▽
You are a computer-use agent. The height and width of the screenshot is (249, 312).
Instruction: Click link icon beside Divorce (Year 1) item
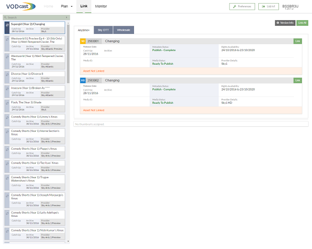7,74
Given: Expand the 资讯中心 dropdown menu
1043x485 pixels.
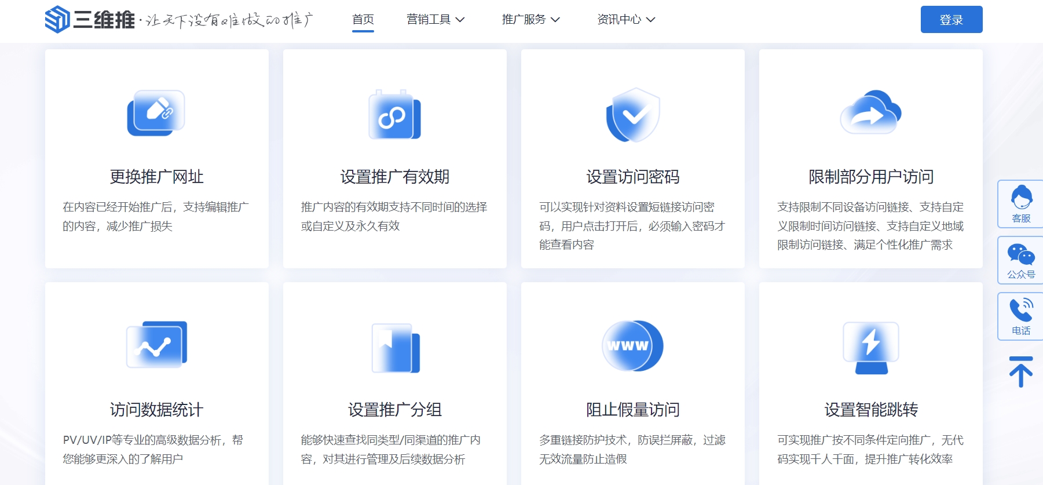Looking at the screenshot, I should 626,20.
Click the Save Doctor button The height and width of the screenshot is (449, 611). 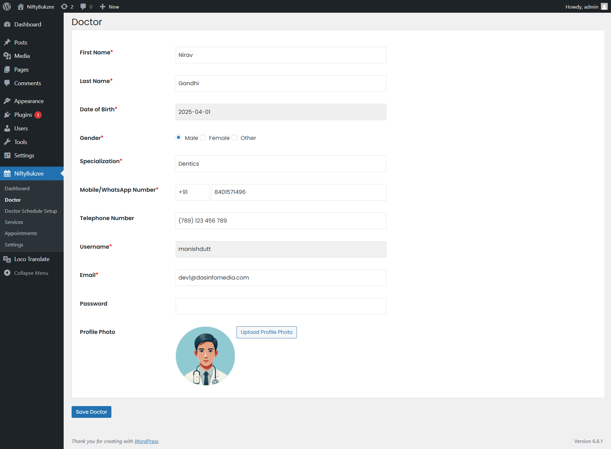[x=91, y=412]
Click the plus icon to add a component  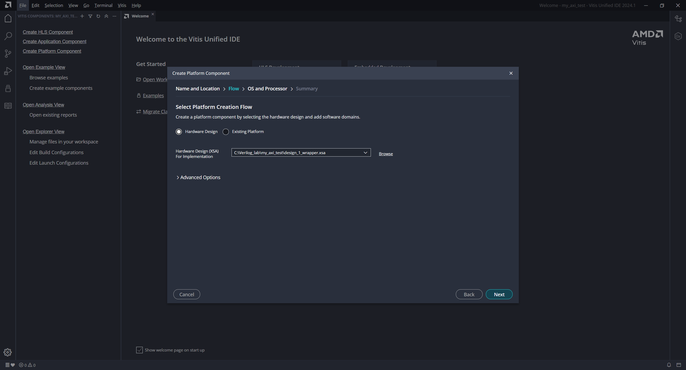click(82, 16)
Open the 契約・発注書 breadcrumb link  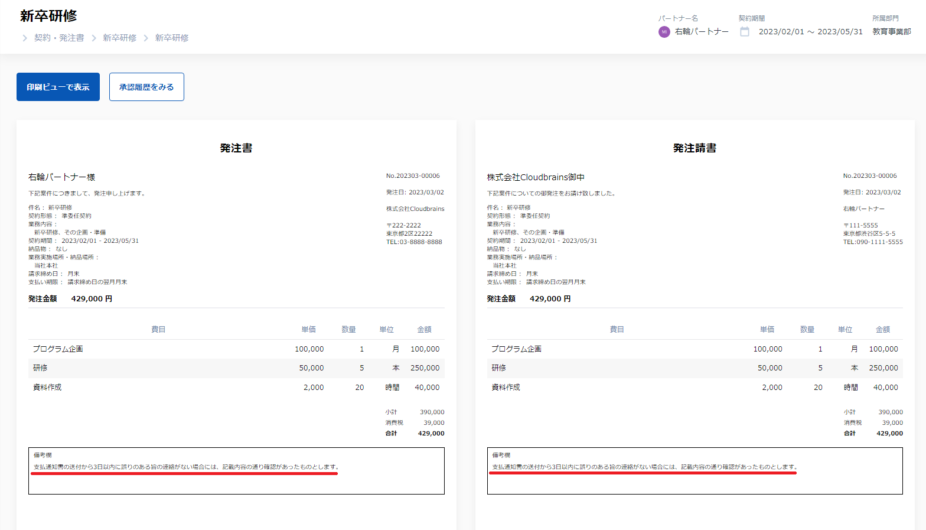pos(59,38)
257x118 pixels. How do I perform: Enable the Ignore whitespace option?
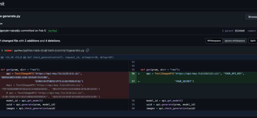click(235, 41)
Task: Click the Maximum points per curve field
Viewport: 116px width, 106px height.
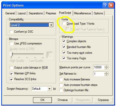Action: 99,67
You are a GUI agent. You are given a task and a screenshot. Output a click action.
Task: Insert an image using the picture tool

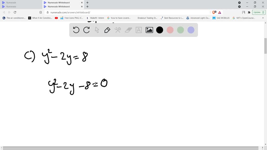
△
> _EXERCISE BRIEF_
Rescale the records from the line that contains "257x118 pixels. How" through the end of the records, both ends included, and give all those lines again with their requests. Multiply every coordinate in the answers by 2.45, round to whole numbers with halves going up, and leave the pictures out.

> _SOLUTION FOR THIS TASK_
257x118 pixels. How do I perform: Enable the Ignore whitespace option?
click(576, 100)
Task: Click the Maximum points per curve field
Viewport: 116px width, 106px height.
Action: 243,164
You are a GUI agent. You are given a task and a screenshot. Output a click action.
Task: Insert an image using the picture tool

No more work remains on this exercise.